In a presentation entitled “Journalism via Programming” Adrian Holovaty of the Washington Post suggested that news organsiations are make a major mistake in taking information out of the structured — and therefore computer-readable — formats in which it often originates.
In the presentation, reported by The Republic of East Vancouver, Holovaty appears to have repeated of some of the points he made in June during a fascinating interview with the Online Journalism Review.
News organisation dramatically reduce the value of information like crime reports, obituaries and event listings by failing to storing it in structured formats that can be understood by database software, Holovaty told OJR.
Holovaty said: “[T]hey distill it into big blobs of text for publication in their print editions, and then they shovel those big blobs of text onto their websites. At this point, all structure is lost: Crime reports can’t be sorted or searched intelligently, and event listings can’t be viewed in any sort of user-friendly way.”
Instead, he suggested, journalists “should step back and consider more abstract concepts in terms of structured information”. Many common news events can be collected and presented as structured information: crimes, fires, road accidents for example.
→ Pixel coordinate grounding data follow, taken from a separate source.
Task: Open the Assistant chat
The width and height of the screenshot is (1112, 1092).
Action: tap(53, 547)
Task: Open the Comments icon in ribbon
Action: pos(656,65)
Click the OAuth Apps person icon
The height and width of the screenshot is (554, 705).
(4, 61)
Collecting information in a structured database allows news organisations to produce innovative interactive features online that allow readers to drill down to the information most interesting to them. Holovaty’s own work of this sort has included an interactive map of crimes in Chicago and a tool to track the voting records of members of the US Congress.
The Republic suggests a name for this new approach — “structured-information journalism”. Great phrase, but will it catch on in Britain?
Maybe it already has to some extent — it’s just not being done by journalists. When you consider the efforts of organisations like MySociety, perhaps the more likely development here will be that some programmers will become journalists rather then the other way around.